━━ STORED DATA

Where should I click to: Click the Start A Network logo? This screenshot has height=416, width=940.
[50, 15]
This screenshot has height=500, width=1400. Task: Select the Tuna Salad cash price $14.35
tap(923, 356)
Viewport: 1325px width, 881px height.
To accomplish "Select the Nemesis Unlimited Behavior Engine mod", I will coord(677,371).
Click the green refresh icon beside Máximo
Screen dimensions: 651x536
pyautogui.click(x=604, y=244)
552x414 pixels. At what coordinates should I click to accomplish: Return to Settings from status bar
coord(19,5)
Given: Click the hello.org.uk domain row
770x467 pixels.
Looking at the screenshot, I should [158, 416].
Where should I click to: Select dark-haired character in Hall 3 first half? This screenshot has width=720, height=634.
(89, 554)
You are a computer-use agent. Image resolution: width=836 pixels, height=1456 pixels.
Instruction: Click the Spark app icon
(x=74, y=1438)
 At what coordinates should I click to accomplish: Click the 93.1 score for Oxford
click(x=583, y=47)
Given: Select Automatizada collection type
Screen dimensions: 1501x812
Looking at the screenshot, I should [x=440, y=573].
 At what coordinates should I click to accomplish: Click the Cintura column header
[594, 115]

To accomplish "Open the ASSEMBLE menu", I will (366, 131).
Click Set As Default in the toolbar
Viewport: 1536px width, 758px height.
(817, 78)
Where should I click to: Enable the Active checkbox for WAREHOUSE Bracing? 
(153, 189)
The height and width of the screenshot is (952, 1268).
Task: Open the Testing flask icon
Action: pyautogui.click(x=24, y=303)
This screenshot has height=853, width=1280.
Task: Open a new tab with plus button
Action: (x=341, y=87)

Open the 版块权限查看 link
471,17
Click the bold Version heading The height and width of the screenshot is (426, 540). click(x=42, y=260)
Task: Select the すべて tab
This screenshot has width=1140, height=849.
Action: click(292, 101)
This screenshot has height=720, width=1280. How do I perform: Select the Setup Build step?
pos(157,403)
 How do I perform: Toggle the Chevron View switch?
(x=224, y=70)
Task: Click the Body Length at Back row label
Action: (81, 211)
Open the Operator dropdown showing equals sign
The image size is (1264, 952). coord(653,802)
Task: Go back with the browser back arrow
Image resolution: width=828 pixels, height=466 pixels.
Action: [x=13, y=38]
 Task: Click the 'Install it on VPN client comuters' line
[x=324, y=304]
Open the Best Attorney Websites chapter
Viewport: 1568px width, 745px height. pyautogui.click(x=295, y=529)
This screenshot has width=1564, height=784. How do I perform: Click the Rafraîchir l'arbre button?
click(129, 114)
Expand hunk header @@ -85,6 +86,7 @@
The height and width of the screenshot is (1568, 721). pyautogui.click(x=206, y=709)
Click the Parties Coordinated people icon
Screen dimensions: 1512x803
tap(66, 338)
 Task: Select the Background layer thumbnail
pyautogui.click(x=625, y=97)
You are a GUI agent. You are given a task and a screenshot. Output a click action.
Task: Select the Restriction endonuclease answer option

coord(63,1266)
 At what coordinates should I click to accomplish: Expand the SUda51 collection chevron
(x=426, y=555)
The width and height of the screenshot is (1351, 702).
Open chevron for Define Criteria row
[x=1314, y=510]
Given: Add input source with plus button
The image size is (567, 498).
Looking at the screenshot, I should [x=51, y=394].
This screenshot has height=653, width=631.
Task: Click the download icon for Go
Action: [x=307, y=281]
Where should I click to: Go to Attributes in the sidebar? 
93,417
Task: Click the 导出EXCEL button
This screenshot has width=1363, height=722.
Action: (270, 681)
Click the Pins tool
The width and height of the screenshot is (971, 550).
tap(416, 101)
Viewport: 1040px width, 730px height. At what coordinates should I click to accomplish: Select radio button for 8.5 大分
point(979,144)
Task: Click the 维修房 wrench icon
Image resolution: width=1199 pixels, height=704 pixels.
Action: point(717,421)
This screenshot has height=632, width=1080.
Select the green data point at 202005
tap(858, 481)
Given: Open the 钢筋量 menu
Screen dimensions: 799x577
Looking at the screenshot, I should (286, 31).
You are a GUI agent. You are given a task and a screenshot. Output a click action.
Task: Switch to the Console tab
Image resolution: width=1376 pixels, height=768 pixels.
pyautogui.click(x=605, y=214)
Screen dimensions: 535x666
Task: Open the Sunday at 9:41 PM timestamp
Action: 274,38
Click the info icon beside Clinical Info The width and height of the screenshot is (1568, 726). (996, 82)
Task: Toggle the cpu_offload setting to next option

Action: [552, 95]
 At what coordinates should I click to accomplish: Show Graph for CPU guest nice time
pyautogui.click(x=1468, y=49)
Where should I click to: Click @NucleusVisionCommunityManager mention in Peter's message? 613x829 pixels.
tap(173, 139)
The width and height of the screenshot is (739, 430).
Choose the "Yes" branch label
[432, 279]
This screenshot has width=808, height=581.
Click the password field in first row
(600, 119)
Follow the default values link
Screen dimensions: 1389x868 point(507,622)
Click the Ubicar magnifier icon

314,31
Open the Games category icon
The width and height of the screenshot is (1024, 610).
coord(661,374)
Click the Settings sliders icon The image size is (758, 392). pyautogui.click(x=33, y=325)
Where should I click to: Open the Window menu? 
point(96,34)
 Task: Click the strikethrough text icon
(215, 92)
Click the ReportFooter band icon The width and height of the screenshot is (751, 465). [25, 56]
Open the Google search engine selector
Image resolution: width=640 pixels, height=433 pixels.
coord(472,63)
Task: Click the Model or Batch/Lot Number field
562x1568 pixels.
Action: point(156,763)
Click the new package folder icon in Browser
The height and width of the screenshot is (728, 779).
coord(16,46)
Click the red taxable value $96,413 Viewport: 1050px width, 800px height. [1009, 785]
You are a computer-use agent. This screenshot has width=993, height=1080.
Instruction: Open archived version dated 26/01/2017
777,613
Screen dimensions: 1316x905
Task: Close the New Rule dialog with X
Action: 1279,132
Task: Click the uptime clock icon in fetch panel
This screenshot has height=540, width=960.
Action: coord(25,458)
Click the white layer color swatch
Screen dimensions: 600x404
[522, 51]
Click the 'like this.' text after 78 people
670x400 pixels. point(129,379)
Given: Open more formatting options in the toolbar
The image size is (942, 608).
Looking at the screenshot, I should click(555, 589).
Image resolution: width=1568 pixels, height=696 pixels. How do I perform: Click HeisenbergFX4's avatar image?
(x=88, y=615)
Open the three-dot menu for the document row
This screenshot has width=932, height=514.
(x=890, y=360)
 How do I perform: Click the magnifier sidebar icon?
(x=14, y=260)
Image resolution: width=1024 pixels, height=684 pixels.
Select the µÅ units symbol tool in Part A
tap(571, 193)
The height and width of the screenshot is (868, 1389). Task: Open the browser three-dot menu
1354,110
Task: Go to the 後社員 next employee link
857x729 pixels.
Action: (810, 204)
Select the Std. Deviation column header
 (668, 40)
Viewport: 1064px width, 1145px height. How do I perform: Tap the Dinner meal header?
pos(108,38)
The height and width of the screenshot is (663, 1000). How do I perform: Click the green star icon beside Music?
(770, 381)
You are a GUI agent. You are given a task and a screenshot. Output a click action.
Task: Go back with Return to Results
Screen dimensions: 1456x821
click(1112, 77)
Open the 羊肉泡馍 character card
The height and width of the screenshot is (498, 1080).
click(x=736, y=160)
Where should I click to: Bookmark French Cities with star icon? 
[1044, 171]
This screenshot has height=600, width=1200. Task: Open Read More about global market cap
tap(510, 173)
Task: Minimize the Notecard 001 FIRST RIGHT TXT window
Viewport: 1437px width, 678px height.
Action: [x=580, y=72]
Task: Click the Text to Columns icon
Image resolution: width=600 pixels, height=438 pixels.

━━━━

Copy out all of the data items above, replacing each "Where should I click to" with "What should I click to" and leaving everything else unchanged.

SOLUTION FOR THIS TASK.
What should I click to: Click the Start A Network logo? This screenshot has height=416, width=940.
[50, 15]
This screenshot has height=500, width=1400. Task: Select the Tuna Salad cash price $14.35
tap(923, 356)
Viewport: 1325px width, 881px height.
To accomplish "Select the Nemesis Unlimited Behavior Engine mod", I will coord(677,371).
Click the green refresh icon beside Máximo
Screen dimensions: 651x536
pyautogui.click(x=604, y=244)
552x414 pixels. At what coordinates should I click to accomplish: Return to Settings from status bar
coord(19,5)
Given: Click the hello.org.uk domain row
770x467 pixels.
Looking at the screenshot, I should [158, 416].
What should I click to: Select dark-haired character in Hall 3 first half? This screenshot has width=720, height=634.
(89, 554)
You are a computer-use agent. Image resolution: width=836 pixels, height=1456 pixels.
Instruction: Click the Spark app icon
(x=74, y=1438)
 At what coordinates should I click to accomplish: Click the 93.1 score for Oxford
click(x=583, y=47)
Given: Select Automatizada collection type
Screen dimensions: 1501x812
Looking at the screenshot, I should [x=440, y=573].
 At what coordinates should I click to accomplish: Click the Cintura column header
[594, 115]

To accomplish "Open the ASSEMBLE menu", I will (366, 131).
Click Set As Default in the toolbar
Viewport: 1536px width, 758px height.
(817, 78)
What should I click to: Enable the Active checkbox for WAREHOUSE Bracing? 
(153, 189)
The height and width of the screenshot is (952, 1268).
Task: Open the Testing flask icon
Action: pyautogui.click(x=24, y=303)
This screenshot has height=853, width=1280.
Task: Open a new tab with plus button
Action: (x=341, y=87)

Open the 版块权限查看 link
471,17
Click the bold Version heading The height and width of the screenshot is (426, 540). click(x=42, y=260)
Task: Select the すべて tab
This screenshot has width=1140, height=849.
Action: click(292, 101)
This screenshot has height=720, width=1280. How do I perform: Select the Setup Build step?
pos(157,403)
 How do I perform: Toggle the Chevron View switch?
(x=224, y=70)
Task: Click the Body Length at Back row label
Action: (81, 211)
Open the Operator dropdown showing equals sign
The image size is (1264, 952). coord(653,802)
Task: Go back with the browser back arrow
Image resolution: width=828 pixels, height=466 pixels.
Action: [x=13, y=38]
 Task: Click the 'Install it on VPN client comuters' line
[x=324, y=304]
Open the Best Attorney Websites chapter
Viewport: 1568px width, 745px height. pyautogui.click(x=295, y=529)
This screenshot has width=1564, height=784. How do I perform: Click the Rafraîchir l'arbre button?
click(129, 114)
Expand hunk header @@ -85,6 +86,7 @@
The height and width of the screenshot is (1568, 721). pyautogui.click(x=206, y=709)
Click the Parties Coordinated people icon
Screen dimensions: 1512x803
tap(66, 338)
 Task: Select the Background layer thumbnail
pyautogui.click(x=625, y=97)
You are a GUI agent. You are given a task and a screenshot. Output a click action.
Task: Select the Restriction endonuclease answer option

coord(63,1266)
 At what coordinates should I click to accomplish: Expand the SUda51 collection chevron
(x=426, y=555)
The width and height of the screenshot is (1351, 702).
Open chevron for Define Criteria row
[x=1314, y=510]
Given: Add input source with plus button
The image size is (567, 498).
Looking at the screenshot, I should [x=51, y=394].
This screenshot has height=653, width=631.
Task: Click the download icon for Go
Action: [x=307, y=281]
What should I click to: Go to Attributes in the sidebar? 
93,417
Task: Click the 导出EXCEL button
This screenshot has width=1363, height=722.
Action: (270, 681)
Click the Pins tool
The width and height of the screenshot is (971, 550).
tap(416, 101)
Viewport: 1040px width, 730px height. At what coordinates should I click to accomplish: Select radio button for 8.5 大分
point(979,144)
Task: Click the 维修房 wrench icon
Image resolution: width=1199 pixels, height=704 pixels.
Action: point(717,421)
This screenshot has height=632, width=1080.
Select the green data point at 202005
tap(858, 481)
Given: Open the 钢筋量 menu
Screen dimensions: 799x577
Looking at the screenshot, I should (286, 31).
You are a GUI agent. You are given a task and a screenshot. Output a click action.
Task: Switch to the Console tab
Image resolution: width=1376 pixels, height=768 pixels.
pyautogui.click(x=605, y=214)
Screen dimensions: 535x666
Task: Open the Sunday at 9:41 PM timestamp
Action: 274,38
Click the info icon beside Clinical Info The width and height of the screenshot is (1568, 726). (996, 82)
Task: Toggle the cpu_offload setting to next option

Action: [552, 95]
 At what coordinates should I click to accomplish: Show Graph for CPU guest nice time
pyautogui.click(x=1468, y=49)
What should I click to: Click @NucleusVisionCommunityManager mention in Peter's message? 613x829 pixels.
tap(173, 139)
The width and height of the screenshot is (739, 430).
Choose the "Yes" branch label
[432, 279]
This screenshot has width=808, height=581.
Click the password field in first row
(600, 119)
Follow the default values link
Screen dimensions: 1389x868 point(507,622)
Click the Ubicar magnifier icon

314,31
Open the Games category icon
The width and height of the screenshot is (1024, 610).
coord(661,374)
Click the Settings sliders icon The image size is (758, 392). pyautogui.click(x=33, y=325)
What should I click to: Open the Window menu? 
point(96,34)
 Task: Click the strikethrough text icon
(215, 92)
Click the ReportFooter band icon The width and height of the screenshot is (751, 465). [25, 56]
Open the Google search engine selector
Image resolution: width=640 pixels, height=433 pixels.
coord(472,63)
Task: Click the Model or Batch/Lot Number field
562x1568 pixels.
Action: point(156,763)
Click the new package folder icon in Browser
The height and width of the screenshot is (728, 779).
coord(16,46)
Click the red taxable value $96,413 Viewport: 1050px width, 800px height. [1009, 785]
You are a computer-use agent. This screenshot has width=993, height=1080.
Instruction: Open archived version dated 26/01/2017
777,613
Screen dimensions: 1316x905
Task: Close the New Rule dialog with X
Action: 1279,132
Task: Click the uptime clock icon in fetch panel
This screenshot has height=540, width=960.
Action: coord(25,458)
Click the white layer color swatch
Screen dimensions: 600x404
[522, 51]
Click the 'like this.' text after 78 people
670x400 pixels. point(129,379)
Given: Open more formatting options in the toolbar
The image size is (942, 608).
Looking at the screenshot, I should click(555, 589).
Image resolution: width=1568 pixels, height=696 pixels. How do I perform: Click HeisenbergFX4's avatar image?
(x=88, y=615)
Open the three-dot menu for the document row
This screenshot has width=932, height=514.
(x=890, y=360)
 How do I perform: Click the magnifier sidebar icon?
(x=14, y=260)
Image resolution: width=1024 pixels, height=684 pixels.
Select the µÅ units symbol tool in Part A
tap(571, 193)
The height and width of the screenshot is (868, 1389). Task: Open the browser three-dot menu
1354,110
Task: Go to the 後社員 next employee link
857x729 pixels.
Action: (810, 204)
Select the Std. Deviation column header
 (668, 40)
Viewport: 1064px width, 1145px height. How do I perform: Tap the Dinner meal header?
pos(108,38)
The height and width of the screenshot is (663, 1000). How do I perform: Click the green star icon beside Music?
(770, 381)
You are a GUI agent. You are given a task and a screenshot. Output a click action.
Task: Go back with Return to Results
Screen dimensions: 1456x821
click(1112, 77)
Open the 羊肉泡馍 character card
The height and width of the screenshot is (498, 1080).
click(x=736, y=160)
What should I click to: Bookmark French Cities with star icon? 
[1044, 171]
This screenshot has height=600, width=1200. Task: Open Read More about global market cap
tap(510, 173)
Task: Minimize the Notecard 001 FIRST RIGHT TXT window
Viewport: 1437px width, 678px height.
Action: [x=580, y=72]
Task: Click the Text to Columns icon
Image resolution: width=600 pixels, height=438 pixels.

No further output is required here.